▶ PROMPT:
Each line from the one containing "Task: Select the RESULT tab" through the end of the data is to be written out exactly, and nothing more.
[[ DATASET, beginning ]]
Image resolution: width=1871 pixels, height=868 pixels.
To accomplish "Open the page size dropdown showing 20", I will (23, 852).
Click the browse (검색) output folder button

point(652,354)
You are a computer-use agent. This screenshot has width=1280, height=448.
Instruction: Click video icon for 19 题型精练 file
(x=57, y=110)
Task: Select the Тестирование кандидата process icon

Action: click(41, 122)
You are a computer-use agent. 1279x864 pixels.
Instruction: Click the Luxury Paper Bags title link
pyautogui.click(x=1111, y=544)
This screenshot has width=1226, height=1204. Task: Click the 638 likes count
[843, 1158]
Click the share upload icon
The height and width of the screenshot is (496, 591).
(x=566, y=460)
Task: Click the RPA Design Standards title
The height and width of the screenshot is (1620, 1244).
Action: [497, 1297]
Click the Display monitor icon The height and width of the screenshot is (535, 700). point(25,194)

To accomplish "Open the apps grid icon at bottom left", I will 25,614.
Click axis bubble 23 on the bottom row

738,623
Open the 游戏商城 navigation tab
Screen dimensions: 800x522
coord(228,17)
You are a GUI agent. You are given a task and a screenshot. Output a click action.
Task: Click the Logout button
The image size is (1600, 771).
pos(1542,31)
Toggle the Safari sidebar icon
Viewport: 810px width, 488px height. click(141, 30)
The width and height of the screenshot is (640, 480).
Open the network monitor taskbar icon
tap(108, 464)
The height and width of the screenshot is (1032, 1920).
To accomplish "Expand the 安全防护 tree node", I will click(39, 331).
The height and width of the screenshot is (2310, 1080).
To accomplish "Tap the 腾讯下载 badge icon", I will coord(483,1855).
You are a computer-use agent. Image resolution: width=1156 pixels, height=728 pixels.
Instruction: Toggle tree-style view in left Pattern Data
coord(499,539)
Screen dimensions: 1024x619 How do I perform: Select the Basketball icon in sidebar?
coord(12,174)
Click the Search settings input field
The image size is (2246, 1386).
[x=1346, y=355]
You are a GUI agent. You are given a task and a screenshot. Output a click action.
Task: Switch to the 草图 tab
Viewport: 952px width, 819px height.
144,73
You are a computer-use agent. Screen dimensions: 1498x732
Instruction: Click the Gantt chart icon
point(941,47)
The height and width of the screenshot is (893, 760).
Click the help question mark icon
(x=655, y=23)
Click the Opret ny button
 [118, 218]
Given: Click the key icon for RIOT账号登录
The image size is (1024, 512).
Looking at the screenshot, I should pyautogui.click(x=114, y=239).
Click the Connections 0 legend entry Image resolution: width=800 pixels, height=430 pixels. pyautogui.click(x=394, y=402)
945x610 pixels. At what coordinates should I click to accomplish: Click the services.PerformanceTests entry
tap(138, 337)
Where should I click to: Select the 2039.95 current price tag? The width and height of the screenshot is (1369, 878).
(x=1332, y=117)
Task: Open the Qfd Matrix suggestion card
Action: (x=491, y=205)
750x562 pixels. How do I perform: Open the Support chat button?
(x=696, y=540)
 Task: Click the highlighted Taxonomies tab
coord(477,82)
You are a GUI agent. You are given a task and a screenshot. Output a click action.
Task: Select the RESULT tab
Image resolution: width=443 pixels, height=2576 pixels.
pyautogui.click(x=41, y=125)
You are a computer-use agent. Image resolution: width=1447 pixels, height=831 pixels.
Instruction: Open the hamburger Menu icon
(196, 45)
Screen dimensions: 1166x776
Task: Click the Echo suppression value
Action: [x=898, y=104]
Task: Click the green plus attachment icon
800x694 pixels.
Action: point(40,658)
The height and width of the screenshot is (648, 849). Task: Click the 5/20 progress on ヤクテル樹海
[[ DATASET, end ]]
▶ RESULT OF THE EXERCISE:
Task: Select the RESULT tab
Image resolution: width=443 pixels, height=2576 pixels.
pyautogui.click(x=41, y=125)
You are a computer-use agent. Image resolution: width=1447 pixels, height=831 pixels.
Instruction: Open the hamburger Menu icon
(196, 45)
Screen dimensions: 1166x776
Task: Click the Echo suppression value
Action: [x=898, y=104]
Task: Click the green plus attachment icon
800x694 pixels.
Action: point(40,658)
The height and width of the screenshot is (648, 849). Task: Click the 5/20 progress on ヤクテル樹海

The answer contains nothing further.